Marrying someone that you really like is a great way of avoiding the question of whether you actually love a person.  Despite what you will have read, and despite what a lot of people might have told you, quite often it’s very difficult, to the point of impossibility, to know whether you love someone.  Sure, sometimes it’s easy, but at other times it’s not.  (I have a whole Section on this: Am I in love ?)

So, I, Mr. Non-Romantic, say: love doesn’t matter if you have the possibility of marrying someone you really like and respect.  Go for it.

 

Is love enough to ensure a happy marriage ?

 

Love is a very difficult thing to define.  And as I’ve just mentioned, it can be quite difficult to determine if you are in love.

However, one thing that I can say about love with some confidence is that if you have feelings that are strong enough to make you think that you are in love, you will not be able to maintain those feelings at that strength for any prolonged period of time.  That is simply an observation of what it is like to be human.  And I am not trying to say that your love will fade – I am simply saying that intense feelings of love are something that humans can only maintain for short bursts.

The point of making that observation is this: even if you are madly in love with your partner at the time that you marry, that will only get you through the first few weeks of your marriage, at most.  Once a few weeks have gone by, you will have to deal with a whole lot of prosaic stuff that is part and parcel of living as a human.  If you weren’t already living with your partner before your marriage, you will then also have the “joy” of integrating your lives.  That will involve all sorts of decisions, and give you lots of chances to disagree.  Love will only provide a buffer here for so long.  There will come a time when you will need more.  That’s where like and respect come into the picture.  If they are both there, you should be able to sort out pretty much any problem that you and your partner come across.

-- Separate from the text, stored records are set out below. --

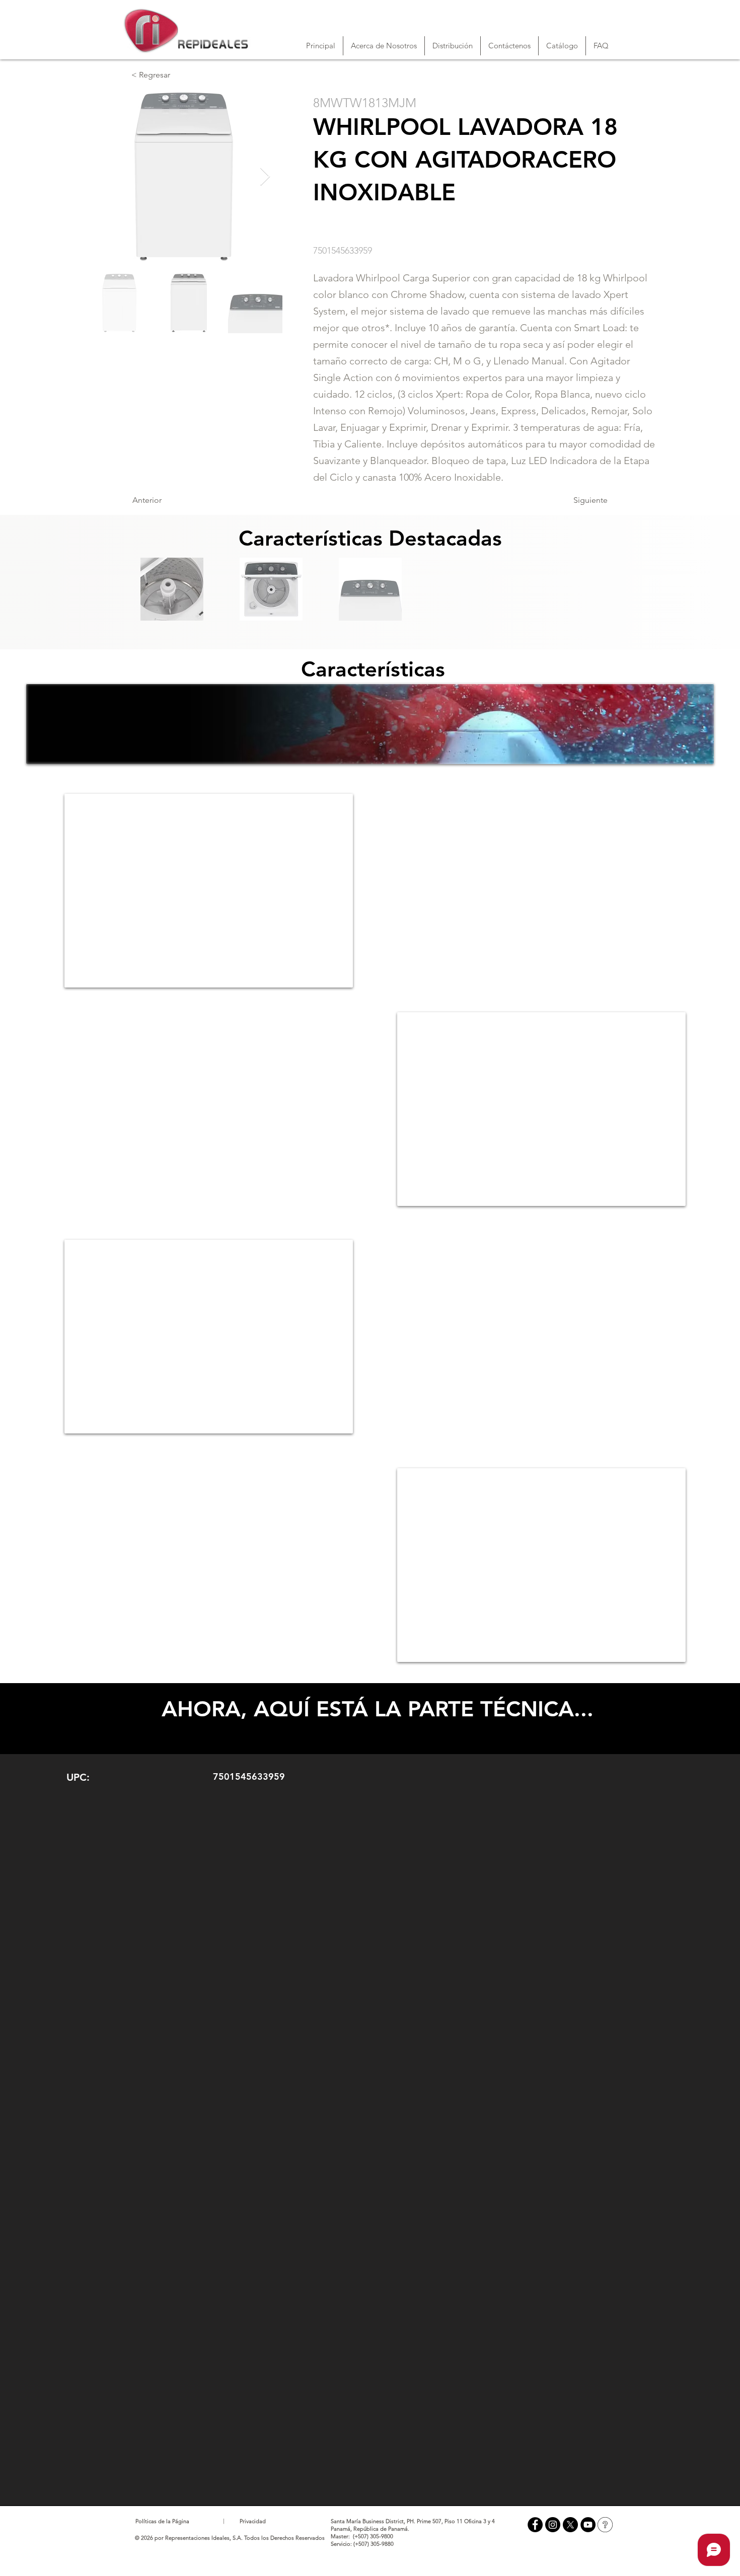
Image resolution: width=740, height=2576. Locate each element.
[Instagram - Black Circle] (552, 2524)
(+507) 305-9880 (373, 2543)
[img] (171, 589)
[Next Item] (265, 177)
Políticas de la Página (162, 2521)
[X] (570, 2524)
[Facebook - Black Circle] (535, 2524)
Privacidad (253, 2521)
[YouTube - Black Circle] (588, 2524)
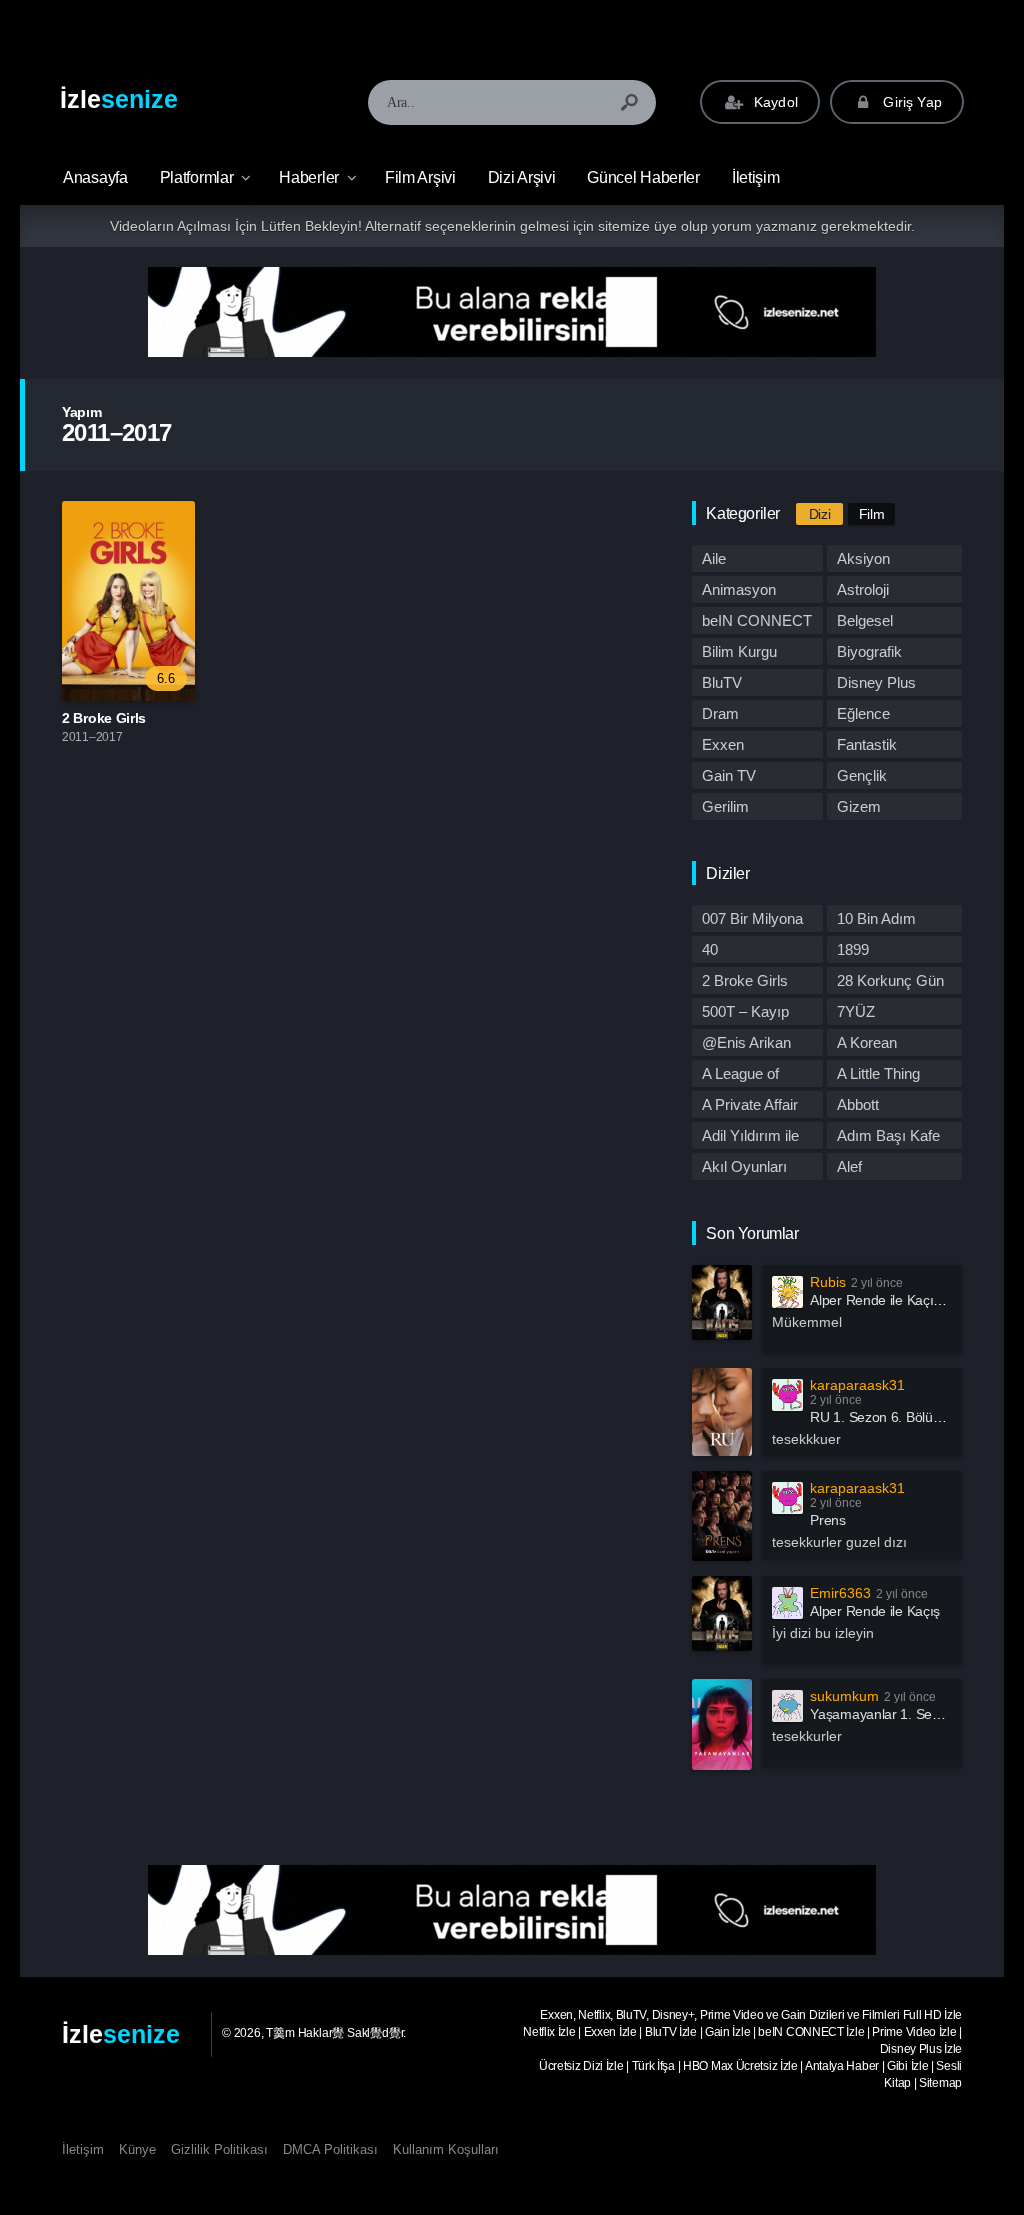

And if like and respect aren’t there, my prediction is that love will quickly dissipate once the blowtorch of real life is applied to it, and with it your chances of a happy marriage.

There is another strand to my view that love doesn’t really matter when it comes to marriage, and it derives from my view of what marriage is all about.

Marriage is a partnership. 

In entering a marriage, the partners to it are essentially hoping that they will be entering into a life partnership. 

In the "good old days" the primary purpose of entering into marriage was to have children, and to raise those children.

These days that is only one of many possible purposes.

Today, probably the majority of marriages are entered into to provide companionship.  For that purpose to have any hope of success, I would argue that you need like and respect, basic compatibility, and enough in the way of shared views or interests or world view to make being together fun, or at least a bit interesting.  If you have those, I would further argue that that’s all that you need for a happy relationship.  By the time you get into your second decade together, if there was love at the start, it will usually have settled into the background of the relationship.  If like has always been there, it will still be front and centre of the relationship.

What happens if only one of you is in love ?

 

Naturally if I am of the view that there can be a successful marriage if neither of the partners loves the other partner, it follows that there can be a successful marriage if only one of the partners is in love with the other partner.

Of course, as with the no love situation, it is crucial that there be like and respect, and that applies particularly to the partner who is not in love.  Presumably they would not be prepared to marry their partner if they didn’t like and respect them.

I note that from what I have seen this sort of relationship is also helped by the fact that often the partner who is not in love will love the fact that their partner is in love with them. 

However, I also note that this sort of dynamic introduces a fragility into the relationship, as if the partner-in-love’s love diminishes, the relationship can quickly be on shaky ground.  That’s a problem because a diminution or loss of love is probably more likely to happen in a relationship than a loss of like and respect.